Beware Ethernet flow control
After having been recently bitten by Ethernet's flow control mechanism, I decided to learn about this somewhat obscure but commonly used facet of modern networks. This post is a summary of what I discovered about it and its associated benefits and dangers.
What is flow control?
Ethernet flow control, or 802.3x, is a way for a network device to tell its immediate neighbor that it is overloaded with data, such as when a device is receiving data faster than it can process it. It allows for an overloaded device to send out a special Ethernet frame, called a pause frame, that asks the device on the other end of the wire to stop sending data temporarily. If the receiving device honors the pause frame then the sending device has time to catch up on the stack of received data that it hasn't had time to process yet.
There also exists an older method for flow control called "back pressure" that is used in half-duplex environments (i.e. non-switched Ethernet). It consists of the overloaded device "jamming" the medium temporarily until it has the ability to accept more data. I don't know much about half-duplex flow control, and thus I won't mention it again; everything here applies solely to full-duplex flow control via 802.3x. Also, TCP has a mechanism for performing its own flow control that is entirely different from Ethernet's flow control; I will not be fully explaining TCP's flow control method here, as it would merit a lengthy discussion itself.
Rules of the game
When thinking about Ethernet flow control, it is important to keep several things in mind:
- Flow control operates at a lower layer than TCP or IP, and thus is independent of them. Put another way, flow control is capable of being used regardless of what higher-level protocols are put on top of it. An important side-effect of this is that neither TCP nor IP know what Ethernet's flow control is doing; they operate under the assumption that there is no flow control other than what they may or may not provide themselves.

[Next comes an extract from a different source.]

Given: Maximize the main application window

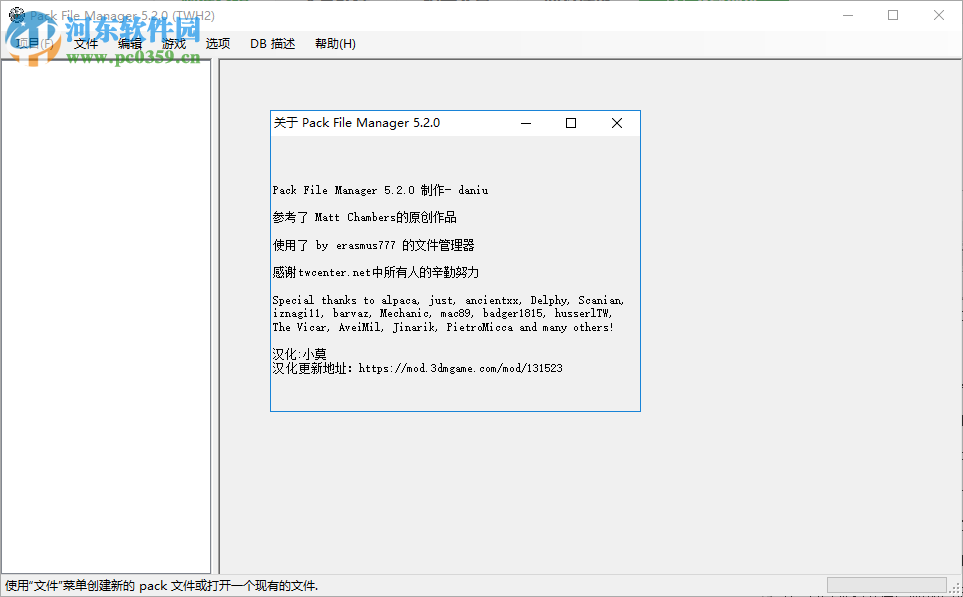Looking at the screenshot, I should tap(892, 14).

- Flow control functions between two directly connected network devices, and flow control frames are never forwarded between links. Thus, two computers that are connected via a switch will never send pause frames to each other, but could send pause frames to the switch itself (and vice versa: the switch can send pause frames to the two computers).
- Pause frames have a limited duration; they will automatically "expire" after a certain amount of time. The expiration time is set by the device that transmits the pause frame.

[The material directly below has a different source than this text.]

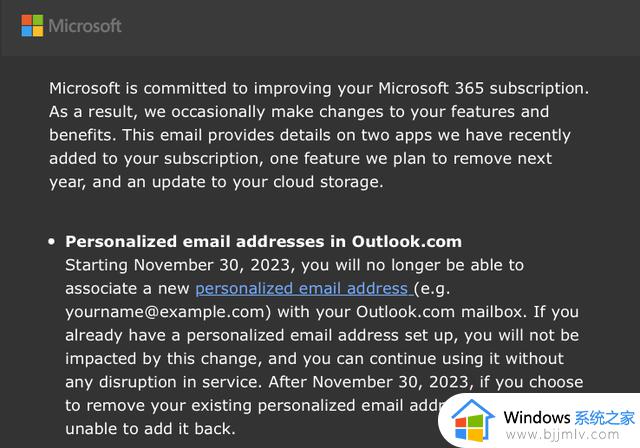Click the 'any disruption in service' phrase
Image resolution: width=640 pixels, height=448 pixels.
click(162, 382)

- A paused link is not a discriminator of protocols; it will prevent any data from being passed across the link other than more pause frames.
TCP breakage
Okay, it isn't true, TCP doesn't stop working when flow control is enabled. However, an important part of it does stop working correctly: its own flow control mechanism. TCP flow control uses a more complex mechanism of timeouts and acknowledgement segments to determine when a remote device is overloaded. It basically sends at a faster and faster pace until it sees that some of its sent data isn't getting to the remote device and then slows down. This allows TCP to utilize network links in a somewhat intelligent manner, as an overloaded network or device will cause some TCP segments to be lost and thus cause the sender to send data at a slower rate.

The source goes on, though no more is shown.